On Sunday, I sat in the back of a movie theatre and watched a flock of plump, flightless birds waddle across ice sheets. They squawked, they mated, they laid eggs and hatched them, and then the chicks grew up and followed their parents back to the ocean. All in all, it was one of the finest films I’ve seen in years.
March of the Penguins begins with shots of icebergs off the coast of Antarctica. The photography captures the jutting peaks of the bergs above the dark sea. Below the water, the ice is only dimly seen, a luminous shadow. It was like light, drawn down into the water by gravity, and quenched.
With those evocative opening images, the film tells the remarkable story of the emperor penguin.
The penguins march from the sea, where they have spent three months fattening up, seventy miles across the ice. They mate in the middle of nowhere, far from any large predator, and then the females lay a single, large egg.
The male of each pair immediately takes possession of the egg, cradling it on his scaly black feet, under a specially-evolved ruff of downy feathers.

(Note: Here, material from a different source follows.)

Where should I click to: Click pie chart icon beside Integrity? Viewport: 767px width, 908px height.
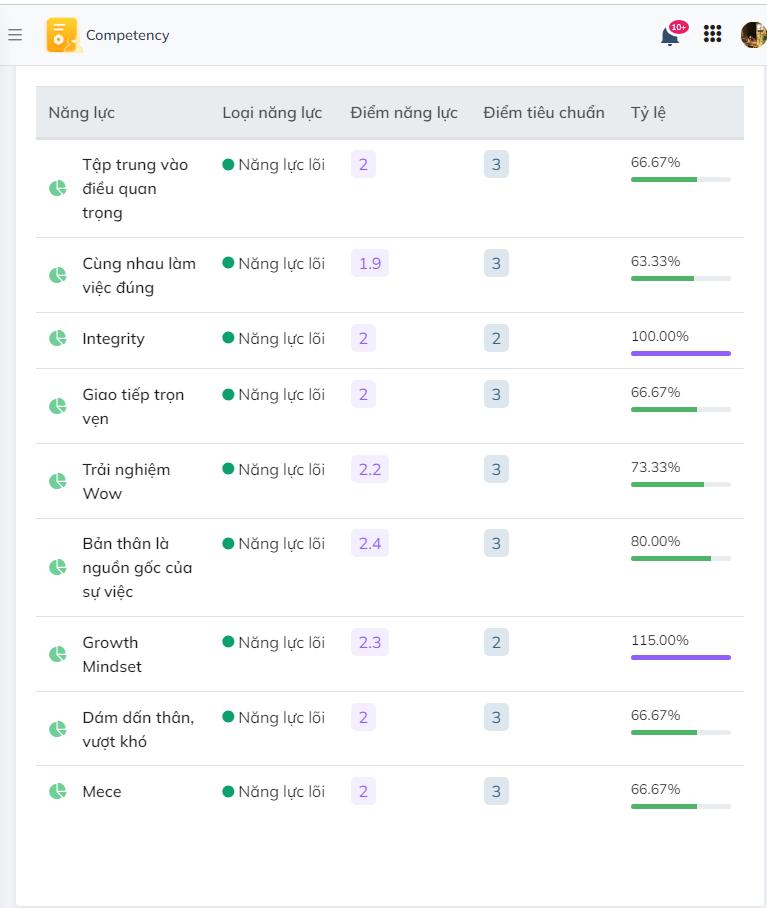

Then the females leave, heading back to the sea to eat for the first time in weeks.
The males hold the eggs for more weeks, through the total darkness of Antarctic summer. They hatch them, feed them crop milk for a few days, and await the return of their mates.
Once the females return, the parents take turns caring for the chicks, males and females continuously making the trip back and forth to the sea, returning to feed the ball-of-fluff chicks. By the end of the year, both parents leave, and the chicks eventually follow, still molting, to dive into the ocean for the first time.
I knew some of this before I saw the film; a childhood spent watching Nova and Lorne Green’s New Wilderness will give you plenty of nature trivia. What The March of the Penguins does so well is capture that sense that is so often missing from modern film, the sense of real wonder.
The penguins who make that trek every year, who are making it right now, cannot understand the heroic nature of their own travel. They follow biological imperatives laid down by thousands of years of natural selection. Their minds may be finely honed for catching fish, for swimming, for strategies to huddle against the cold, but they cannot stand back and look with amazement at their own adventure.
On this planet, only one animal can look at everything and see the adventure concealed just beneath the surface. By accident, we have evolved our own adventure, the adventure of the mind. Every human being on the planet, or off it, has a ticket on this ride. Use it.